The onset of alopecia areata in Down syndrome occurs at an early age with a tendency towards extensive or severe disease. The response to standard treatment is also poor. Schepis et al reported six cases of severe alopecia areata in a series of 203 Down syndrome cases, which were refractory to the treatment. Alopecia areata was seen in 60 of 1000 cases of mongolism (6%), out of which 25 had alopecia totalis/universalis.
The figures of Down syndrome from the series of alopecia areata patients also show similar disease association. In a clinical study of 392 children of age less than 16 years, with alopecia areata, five (1.3%) had Down syndrome. Of these, four were males and all of them had extensive disease with > 50% area involvement. In another report of 219 cases of alopecia areata, three (1.4%) had Down syndrome and in all of them, the onset was before the age of 15 years with extensive involvement. In a series of 212 cases of childhood alopecia areata from India, only one had Down syndrome.

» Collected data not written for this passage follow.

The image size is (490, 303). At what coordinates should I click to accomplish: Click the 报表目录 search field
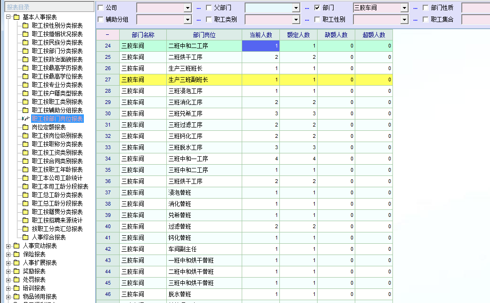47,7
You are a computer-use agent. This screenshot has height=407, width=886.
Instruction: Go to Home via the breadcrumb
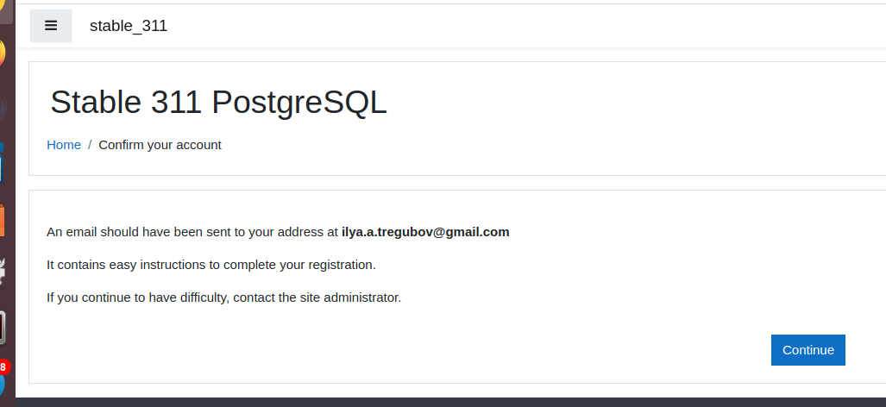[64, 145]
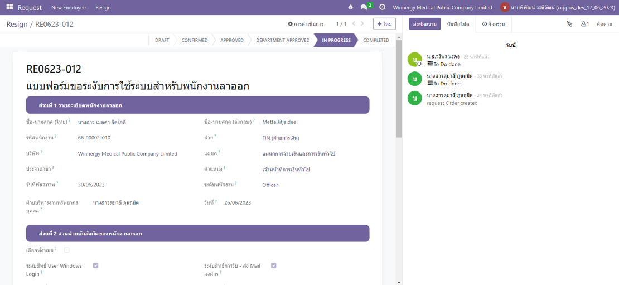Click the debug bug icon
The image size is (619, 285).
pos(350,7)
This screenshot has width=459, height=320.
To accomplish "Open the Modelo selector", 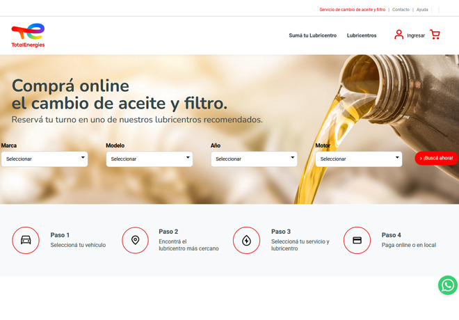I will [x=149, y=159].
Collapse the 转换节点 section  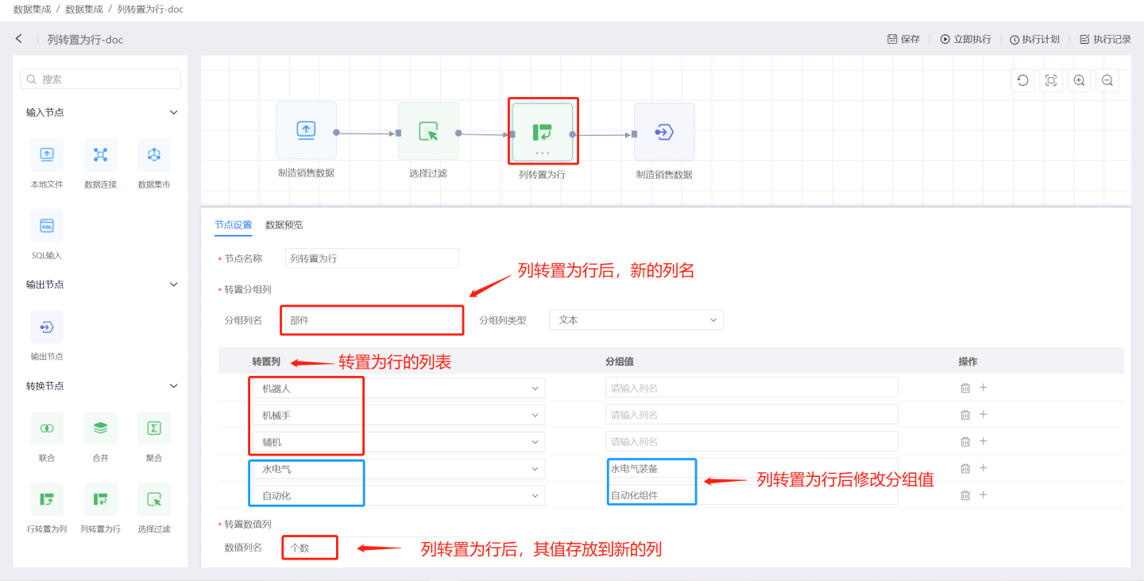tap(174, 386)
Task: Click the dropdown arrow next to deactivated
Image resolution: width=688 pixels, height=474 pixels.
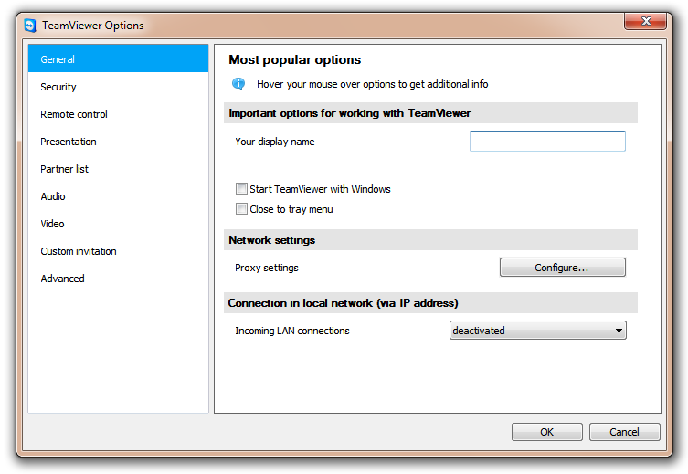Action: point(619,331)
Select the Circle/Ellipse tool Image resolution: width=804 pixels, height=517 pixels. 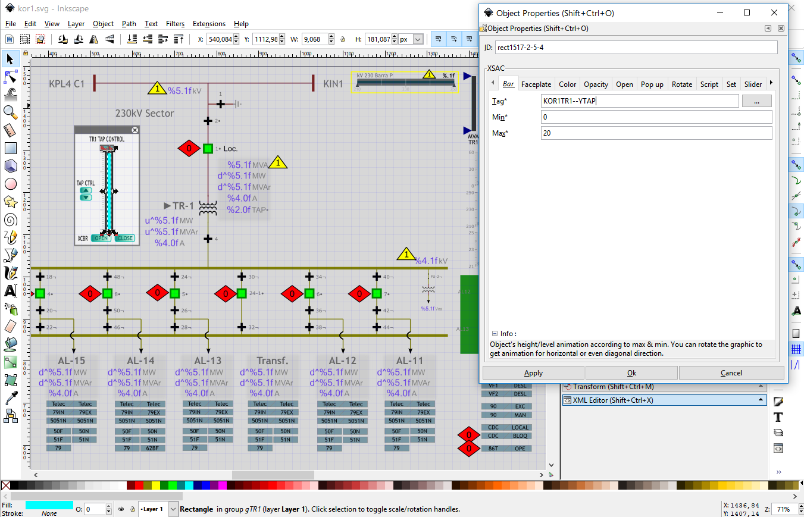pos(10,184)
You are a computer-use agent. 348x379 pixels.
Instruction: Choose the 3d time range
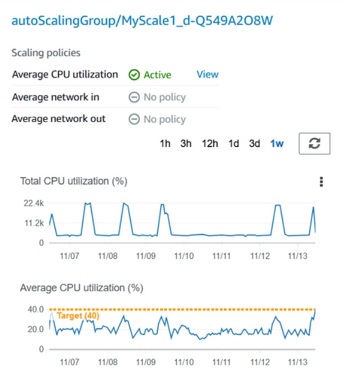click(254, 144)
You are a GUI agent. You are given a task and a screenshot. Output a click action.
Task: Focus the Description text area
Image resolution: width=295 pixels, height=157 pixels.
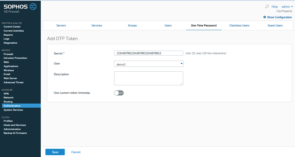coord(148,78)
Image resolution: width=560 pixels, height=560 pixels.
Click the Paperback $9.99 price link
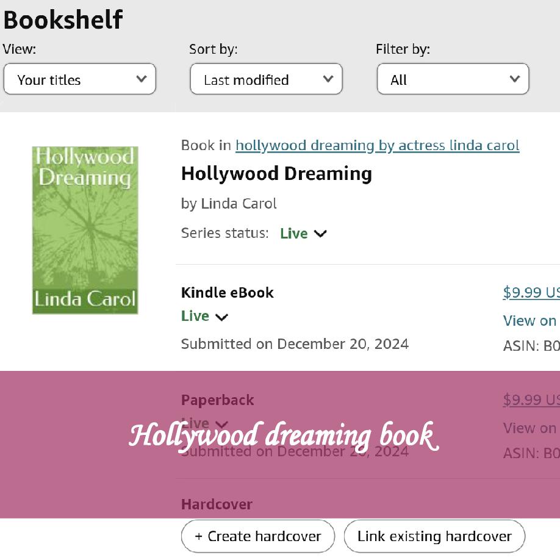531,400

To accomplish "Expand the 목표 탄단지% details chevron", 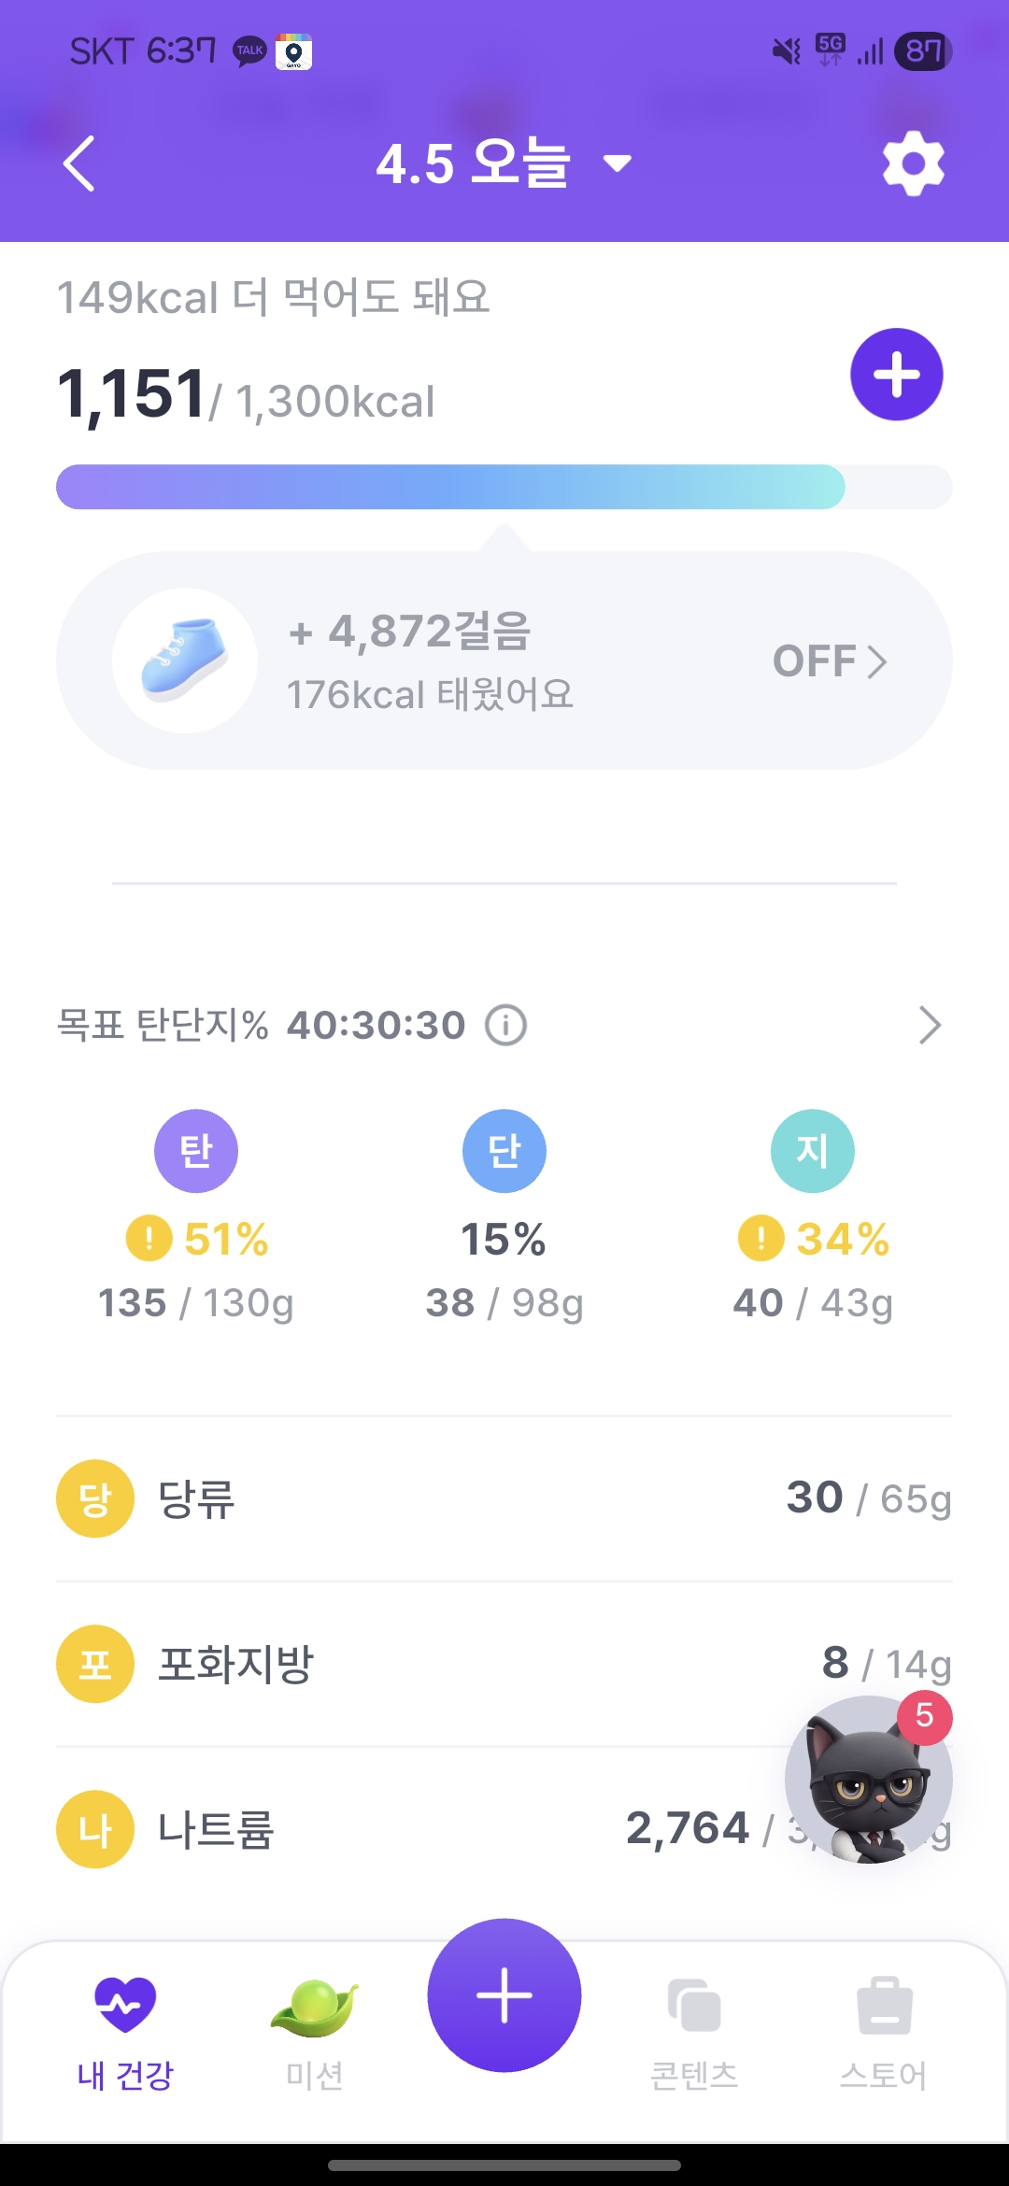I will click(x=929, y=1025).
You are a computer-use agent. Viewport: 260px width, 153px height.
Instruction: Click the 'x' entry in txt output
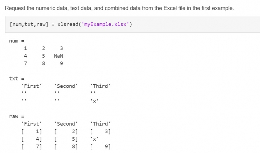[94, 101]
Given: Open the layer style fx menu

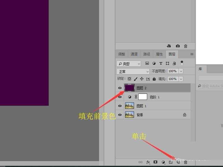Looking at the screenshot, I should coord(148,162).
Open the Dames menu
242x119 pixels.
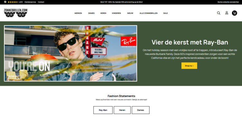point(91,13)
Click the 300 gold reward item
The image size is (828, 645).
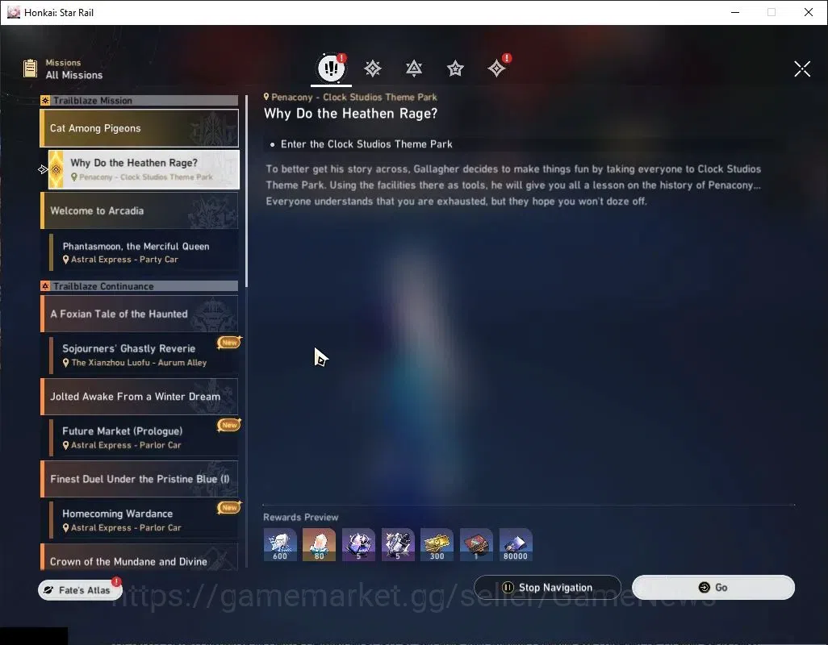click(x=437, y=544)
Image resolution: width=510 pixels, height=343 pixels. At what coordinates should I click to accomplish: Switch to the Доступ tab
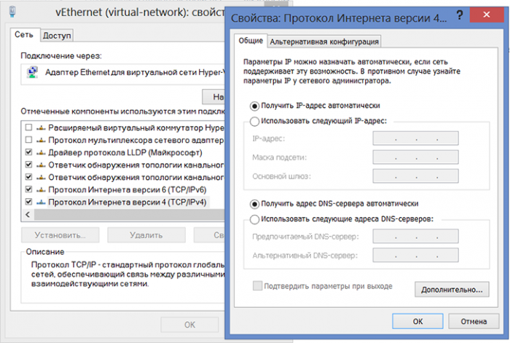click(x=57, y=35)
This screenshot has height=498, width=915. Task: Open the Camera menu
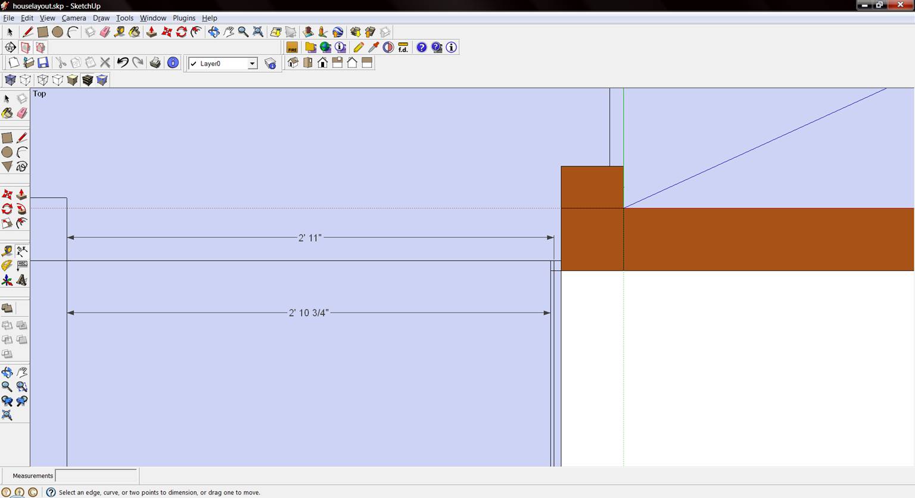point(74,18)
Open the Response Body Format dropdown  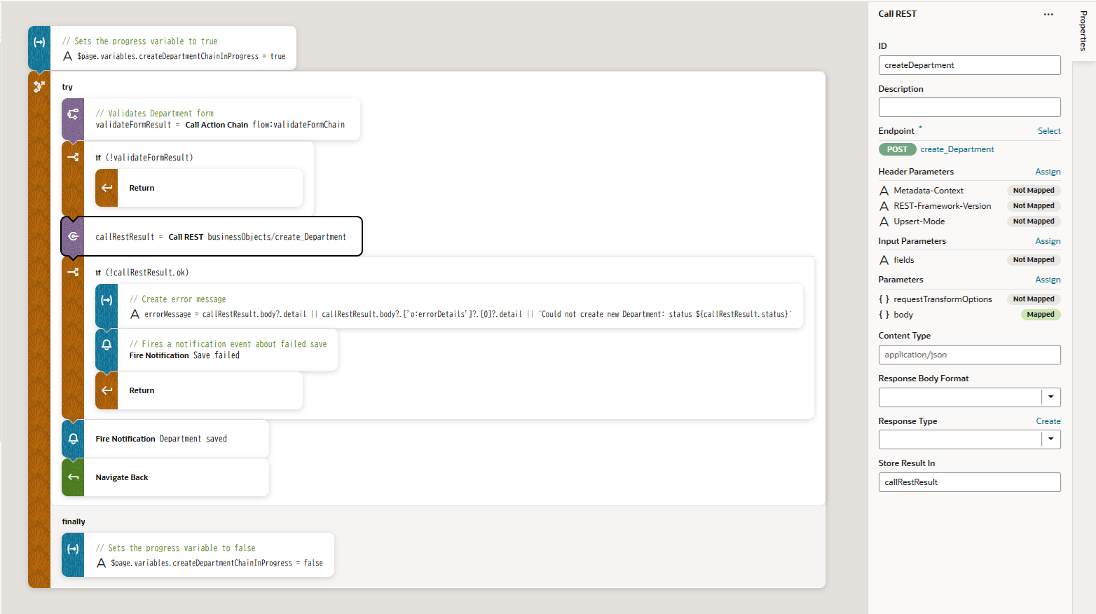click(1050, 397)
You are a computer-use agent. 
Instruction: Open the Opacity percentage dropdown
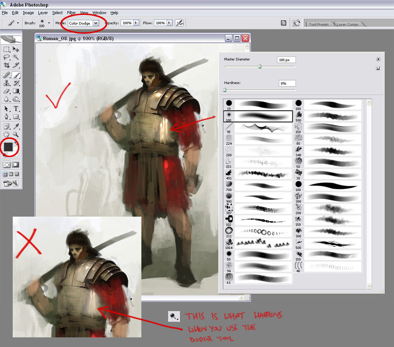pyautogui.click(x=136, y=23)
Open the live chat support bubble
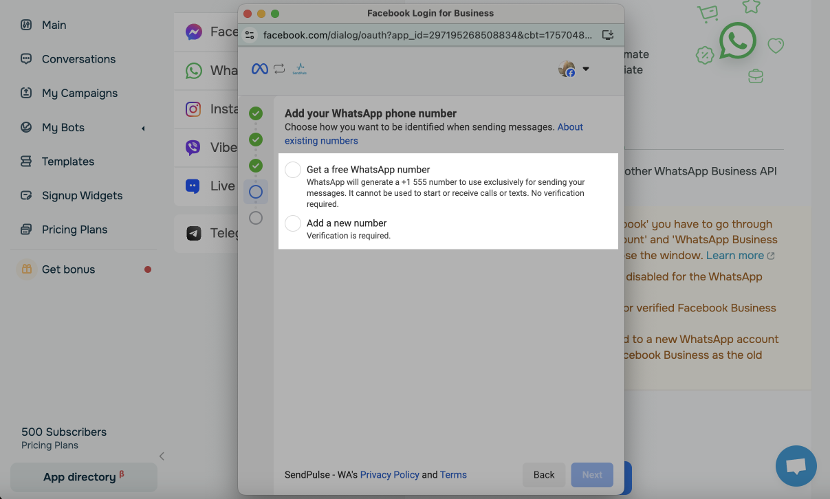The image size is (830, 499). coord(796,466)
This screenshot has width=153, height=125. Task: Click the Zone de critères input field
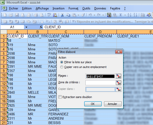(x=100, y=82)
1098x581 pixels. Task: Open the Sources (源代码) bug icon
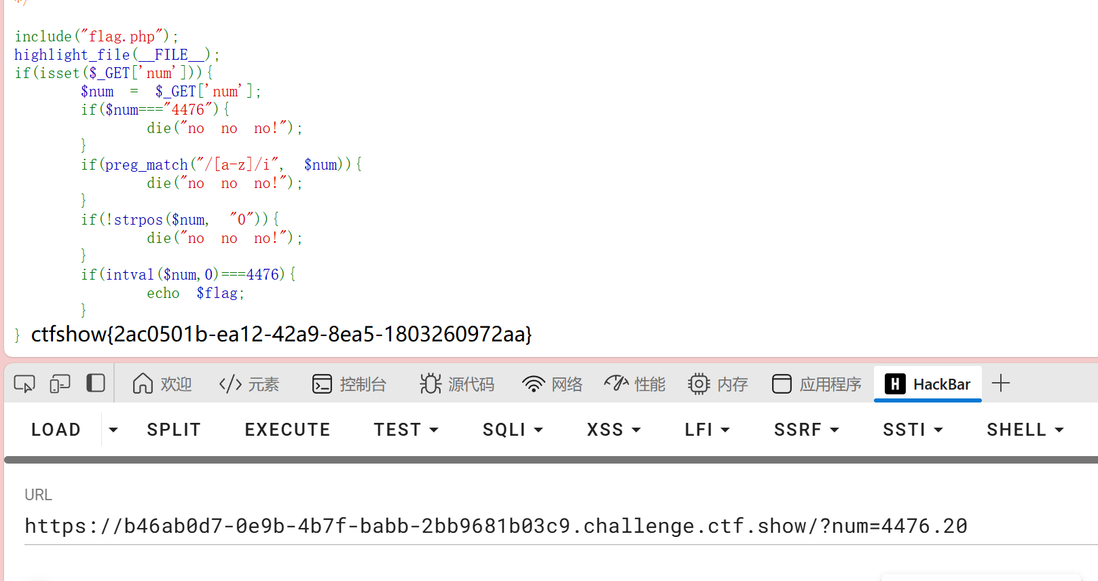431,384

The association of alopecia areata and Down syndrome may be explained by the chromosome 21 genes. The Down syndrome region of chromosome 21 has the MX1 gene that encodes interferon-induced p78 protein MxA. This protein is strongly expressed in lesional anagen hair bulbs from patients with alopecia areata. In a case-controlled study, the MX1 (+9959) polymorphism was significantly associated with alopecia areata, with an increased risk for early onset disease.
Our case had early onset extensive disease, but a good response was seen with a combination therapy of systemic steroids in the form of oral mini-pulse therapy along with topical minoxidil, which may be tried in such refractory cases.